When putting together a standalone research phase, the trick is to focus on work that will help you more clearly define the project. That way you’ll have a well-formed plan for a second phase, and can provide the client with a much more accurate budget for that subsequent work.
What does everyone get out of this?
In all likelihood, I don’t need to sell you on research. Understanding what we’re going to design and build before we begin means we can create better things, more efficiently. But why, when we have the opportunity to sign a big contract, would we opt to sign a small one? Why, indeed!
It’s good for clients
You know what’s scary? Handing a big wad of money to a stranger. That’s what a big initial contract is like for a potential client. A smaller introductory research project lets a new client wade in ankle-deep before the big plunge.

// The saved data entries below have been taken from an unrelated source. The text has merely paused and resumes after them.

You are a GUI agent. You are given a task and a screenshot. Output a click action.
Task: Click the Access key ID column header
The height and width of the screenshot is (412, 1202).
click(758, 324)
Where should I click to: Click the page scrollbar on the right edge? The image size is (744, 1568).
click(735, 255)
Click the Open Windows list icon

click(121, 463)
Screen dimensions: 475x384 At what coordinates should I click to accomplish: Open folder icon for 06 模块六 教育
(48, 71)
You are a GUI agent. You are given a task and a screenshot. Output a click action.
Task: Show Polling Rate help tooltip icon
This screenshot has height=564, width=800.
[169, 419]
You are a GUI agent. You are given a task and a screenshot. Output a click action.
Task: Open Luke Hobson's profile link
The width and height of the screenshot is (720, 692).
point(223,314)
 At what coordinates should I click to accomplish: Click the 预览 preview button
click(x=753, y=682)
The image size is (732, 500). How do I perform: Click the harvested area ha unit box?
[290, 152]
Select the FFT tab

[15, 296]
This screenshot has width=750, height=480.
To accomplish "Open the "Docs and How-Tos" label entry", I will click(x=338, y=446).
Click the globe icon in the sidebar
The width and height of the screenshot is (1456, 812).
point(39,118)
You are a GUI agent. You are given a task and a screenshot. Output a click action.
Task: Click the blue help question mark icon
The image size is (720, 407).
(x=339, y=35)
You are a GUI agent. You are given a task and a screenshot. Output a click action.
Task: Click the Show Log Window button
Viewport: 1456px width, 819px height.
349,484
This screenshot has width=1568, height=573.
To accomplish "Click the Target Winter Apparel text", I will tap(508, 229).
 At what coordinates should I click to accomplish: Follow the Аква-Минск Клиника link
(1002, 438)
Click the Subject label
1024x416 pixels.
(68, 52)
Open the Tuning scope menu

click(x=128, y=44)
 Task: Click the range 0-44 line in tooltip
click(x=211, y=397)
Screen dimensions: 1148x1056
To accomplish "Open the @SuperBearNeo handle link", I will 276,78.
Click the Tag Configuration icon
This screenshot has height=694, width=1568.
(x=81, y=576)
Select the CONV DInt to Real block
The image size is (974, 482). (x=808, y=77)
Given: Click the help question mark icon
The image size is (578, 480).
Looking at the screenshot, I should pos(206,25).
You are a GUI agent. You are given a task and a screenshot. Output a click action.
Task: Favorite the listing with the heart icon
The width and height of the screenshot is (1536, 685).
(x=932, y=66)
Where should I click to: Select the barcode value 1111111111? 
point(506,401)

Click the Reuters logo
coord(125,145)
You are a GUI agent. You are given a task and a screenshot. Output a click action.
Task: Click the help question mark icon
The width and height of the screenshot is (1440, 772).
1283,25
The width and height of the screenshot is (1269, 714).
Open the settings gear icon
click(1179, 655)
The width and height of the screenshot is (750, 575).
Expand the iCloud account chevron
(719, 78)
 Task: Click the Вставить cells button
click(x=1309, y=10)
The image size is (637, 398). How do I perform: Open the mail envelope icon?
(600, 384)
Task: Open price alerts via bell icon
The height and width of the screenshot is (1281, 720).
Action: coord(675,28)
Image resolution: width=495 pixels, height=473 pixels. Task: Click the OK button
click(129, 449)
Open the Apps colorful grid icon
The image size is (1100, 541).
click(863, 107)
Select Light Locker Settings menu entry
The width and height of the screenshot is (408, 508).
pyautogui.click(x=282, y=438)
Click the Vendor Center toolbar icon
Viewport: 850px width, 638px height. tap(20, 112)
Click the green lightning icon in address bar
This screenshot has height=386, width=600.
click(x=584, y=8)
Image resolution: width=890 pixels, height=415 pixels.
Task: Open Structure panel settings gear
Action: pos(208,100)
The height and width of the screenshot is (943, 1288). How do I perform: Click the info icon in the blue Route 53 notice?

Not only are they making a smaller commitment of time and money but—by the end of the project—they’ll know if you’re a good fit for them. If everyone decides to part ways at the end of this phase, they’ll still have valuable deliverables to help them jump-start the project with a different team.
It’s good for you, too!
And this goes for you, too. There’s nothing worse than signing on for a year-long project with a new client, and then realizing a month in that it’s a bad match. The pre-project project lets you assess the relationship in a low-risk environment, and decide if it’s worth continuing.
From a business development perspective, this initial research project has a lot of appeal, too. Sure, you’re not landing a big ticket contract just yet, but bear with me on this one.
Proposing is time-consuming
If you’re a small company like ours, you likely don’t have a dedicated sales person. This means that responding to RFPs is costly, and before long you’ll have to start making some hard decisions about which proposals you can afford to write, and which you can’t.
The nice thing about research phase proposals is that they tend to be very similar from project to project. By definition, these proposals don’t include very much about the specifics of the work being done, so a chunk of well-written boilerplate in your proposal gets you a lot more mileage. Investing less time with each proposal means that you can respond to more proposals. Wider net, less effort—without sacrificing quality. Yay!
Your feet, their door
In my experience, when you don’t have a proven track record with a client, selling a $10,000–20,000 project is a lot easier than selling a $100,000–200,000 project. This little research project helps you get a foot in the door with that new client, and prove your worth without resorting to something devaluing like spec work.
A clearer future
As this phase is nearing completion, you’ll be able to create a much more accurate budget for phase two. Because your research has generated a well-informed project definition, there will be much less guesswork, and a far greater understanding of the project’s requirements. In effect, you’re getting paid to write the best proposal ever. And you should be! The insight into the project and organization you’re providing is vital work that ensures that no one will be jumping into the project blindly and simply hoping for the best. That’s because now you’ll have something that every project desperately needs, but surprisingly few actually have. You’ll have a plan.